Collected data:
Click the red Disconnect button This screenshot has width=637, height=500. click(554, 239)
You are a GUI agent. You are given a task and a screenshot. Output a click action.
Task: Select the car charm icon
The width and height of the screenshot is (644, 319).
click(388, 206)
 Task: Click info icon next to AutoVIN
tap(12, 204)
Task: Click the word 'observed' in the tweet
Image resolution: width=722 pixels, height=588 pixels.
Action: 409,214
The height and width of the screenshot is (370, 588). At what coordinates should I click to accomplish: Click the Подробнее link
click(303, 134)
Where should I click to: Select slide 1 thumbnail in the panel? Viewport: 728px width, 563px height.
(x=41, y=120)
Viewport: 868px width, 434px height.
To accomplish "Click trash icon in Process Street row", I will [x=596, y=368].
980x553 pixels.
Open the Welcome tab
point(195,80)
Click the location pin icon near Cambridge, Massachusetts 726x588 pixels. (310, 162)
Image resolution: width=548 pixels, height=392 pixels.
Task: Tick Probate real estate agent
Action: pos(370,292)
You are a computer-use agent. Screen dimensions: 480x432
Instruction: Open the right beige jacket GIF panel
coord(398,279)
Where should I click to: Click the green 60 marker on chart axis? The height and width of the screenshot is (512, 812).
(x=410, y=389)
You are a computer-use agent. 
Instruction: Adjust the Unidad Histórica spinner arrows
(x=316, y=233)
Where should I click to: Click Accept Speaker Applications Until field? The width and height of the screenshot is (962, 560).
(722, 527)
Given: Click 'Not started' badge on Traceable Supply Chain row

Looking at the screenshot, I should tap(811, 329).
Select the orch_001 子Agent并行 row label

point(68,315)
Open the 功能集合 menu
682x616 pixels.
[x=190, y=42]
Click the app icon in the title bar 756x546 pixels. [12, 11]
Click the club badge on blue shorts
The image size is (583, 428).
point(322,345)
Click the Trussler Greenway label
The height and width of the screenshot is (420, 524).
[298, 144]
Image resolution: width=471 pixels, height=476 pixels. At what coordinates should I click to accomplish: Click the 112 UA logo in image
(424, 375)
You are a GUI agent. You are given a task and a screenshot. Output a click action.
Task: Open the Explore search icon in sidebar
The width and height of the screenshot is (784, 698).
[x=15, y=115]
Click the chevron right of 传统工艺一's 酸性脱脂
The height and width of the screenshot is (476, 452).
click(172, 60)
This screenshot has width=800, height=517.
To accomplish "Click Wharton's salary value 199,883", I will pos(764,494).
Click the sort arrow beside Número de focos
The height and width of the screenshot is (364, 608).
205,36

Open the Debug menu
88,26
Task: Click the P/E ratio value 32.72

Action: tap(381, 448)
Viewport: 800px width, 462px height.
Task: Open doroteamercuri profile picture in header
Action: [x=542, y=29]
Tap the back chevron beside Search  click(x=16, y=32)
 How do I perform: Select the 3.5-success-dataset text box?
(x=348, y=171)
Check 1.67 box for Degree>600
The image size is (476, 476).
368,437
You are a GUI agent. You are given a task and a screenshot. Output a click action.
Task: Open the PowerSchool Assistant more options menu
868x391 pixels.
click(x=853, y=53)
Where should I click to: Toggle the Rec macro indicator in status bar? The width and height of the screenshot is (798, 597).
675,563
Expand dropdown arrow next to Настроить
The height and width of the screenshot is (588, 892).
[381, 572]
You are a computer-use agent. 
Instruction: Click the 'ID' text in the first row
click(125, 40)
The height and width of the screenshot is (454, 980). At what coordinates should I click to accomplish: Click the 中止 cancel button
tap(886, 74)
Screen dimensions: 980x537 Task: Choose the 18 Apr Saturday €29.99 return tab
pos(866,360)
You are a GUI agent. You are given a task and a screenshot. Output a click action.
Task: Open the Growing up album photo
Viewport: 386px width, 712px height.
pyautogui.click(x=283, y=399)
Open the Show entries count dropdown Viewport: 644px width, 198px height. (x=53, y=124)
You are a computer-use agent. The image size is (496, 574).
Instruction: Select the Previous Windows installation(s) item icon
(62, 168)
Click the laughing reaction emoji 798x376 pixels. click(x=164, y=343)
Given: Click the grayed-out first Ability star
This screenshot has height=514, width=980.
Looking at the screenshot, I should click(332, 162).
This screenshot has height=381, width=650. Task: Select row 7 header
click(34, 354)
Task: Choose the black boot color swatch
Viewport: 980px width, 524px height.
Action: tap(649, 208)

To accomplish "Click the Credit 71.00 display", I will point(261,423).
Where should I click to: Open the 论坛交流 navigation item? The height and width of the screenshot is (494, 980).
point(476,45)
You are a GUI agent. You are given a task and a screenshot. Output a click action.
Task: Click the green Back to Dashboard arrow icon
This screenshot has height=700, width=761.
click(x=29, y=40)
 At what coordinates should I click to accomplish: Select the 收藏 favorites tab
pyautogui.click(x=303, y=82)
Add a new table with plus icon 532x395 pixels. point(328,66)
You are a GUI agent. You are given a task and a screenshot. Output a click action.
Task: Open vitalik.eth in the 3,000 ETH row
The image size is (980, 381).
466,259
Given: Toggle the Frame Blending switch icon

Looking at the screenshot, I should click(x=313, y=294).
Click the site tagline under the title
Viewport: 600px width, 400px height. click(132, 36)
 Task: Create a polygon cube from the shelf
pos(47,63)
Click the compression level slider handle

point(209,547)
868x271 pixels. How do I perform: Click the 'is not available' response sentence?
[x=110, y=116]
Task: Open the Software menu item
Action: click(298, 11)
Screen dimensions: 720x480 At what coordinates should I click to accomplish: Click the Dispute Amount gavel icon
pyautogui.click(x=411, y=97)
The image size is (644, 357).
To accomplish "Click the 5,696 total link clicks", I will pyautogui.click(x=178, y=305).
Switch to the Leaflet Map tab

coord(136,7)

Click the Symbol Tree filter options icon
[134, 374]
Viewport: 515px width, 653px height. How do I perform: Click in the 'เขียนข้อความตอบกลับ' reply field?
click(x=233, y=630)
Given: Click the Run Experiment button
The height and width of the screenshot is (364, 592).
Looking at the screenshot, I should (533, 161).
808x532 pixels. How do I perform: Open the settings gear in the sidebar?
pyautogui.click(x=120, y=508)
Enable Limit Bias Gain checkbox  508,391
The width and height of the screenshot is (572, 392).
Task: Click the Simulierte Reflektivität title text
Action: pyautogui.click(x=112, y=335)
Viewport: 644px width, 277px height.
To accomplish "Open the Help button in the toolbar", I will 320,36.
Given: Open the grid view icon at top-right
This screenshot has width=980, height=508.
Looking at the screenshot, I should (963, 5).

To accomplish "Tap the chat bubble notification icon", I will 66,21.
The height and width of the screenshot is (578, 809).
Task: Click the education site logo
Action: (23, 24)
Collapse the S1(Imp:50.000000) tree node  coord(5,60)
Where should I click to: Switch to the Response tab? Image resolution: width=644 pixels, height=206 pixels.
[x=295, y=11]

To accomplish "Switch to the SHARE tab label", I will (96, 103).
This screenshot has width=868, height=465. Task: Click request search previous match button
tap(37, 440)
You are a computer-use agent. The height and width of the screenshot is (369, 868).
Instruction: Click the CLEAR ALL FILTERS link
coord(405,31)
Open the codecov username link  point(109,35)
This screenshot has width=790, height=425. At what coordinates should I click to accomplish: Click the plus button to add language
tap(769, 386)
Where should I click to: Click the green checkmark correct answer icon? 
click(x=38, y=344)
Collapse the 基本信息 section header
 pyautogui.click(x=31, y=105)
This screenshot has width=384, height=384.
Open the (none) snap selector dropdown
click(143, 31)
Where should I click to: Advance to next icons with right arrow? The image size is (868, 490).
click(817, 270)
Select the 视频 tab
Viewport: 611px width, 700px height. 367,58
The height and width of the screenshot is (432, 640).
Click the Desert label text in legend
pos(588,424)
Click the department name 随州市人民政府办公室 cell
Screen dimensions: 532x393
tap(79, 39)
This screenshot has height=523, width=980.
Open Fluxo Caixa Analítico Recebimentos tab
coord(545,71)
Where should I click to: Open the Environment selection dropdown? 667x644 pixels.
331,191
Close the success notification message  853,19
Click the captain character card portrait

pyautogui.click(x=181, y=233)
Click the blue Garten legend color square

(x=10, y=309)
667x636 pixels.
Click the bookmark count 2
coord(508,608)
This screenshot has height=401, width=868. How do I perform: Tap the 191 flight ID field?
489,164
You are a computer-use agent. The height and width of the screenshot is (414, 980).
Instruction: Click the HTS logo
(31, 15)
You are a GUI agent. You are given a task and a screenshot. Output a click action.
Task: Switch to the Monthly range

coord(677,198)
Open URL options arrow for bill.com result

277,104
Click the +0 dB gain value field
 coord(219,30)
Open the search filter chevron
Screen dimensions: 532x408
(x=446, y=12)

Your objective » Could you return every line from the entries above in which the string "beside" occurs?

Response area »
Click the sort arrow beside Número de focos
Tap the back chevron beside Search  click(x=16, y=32)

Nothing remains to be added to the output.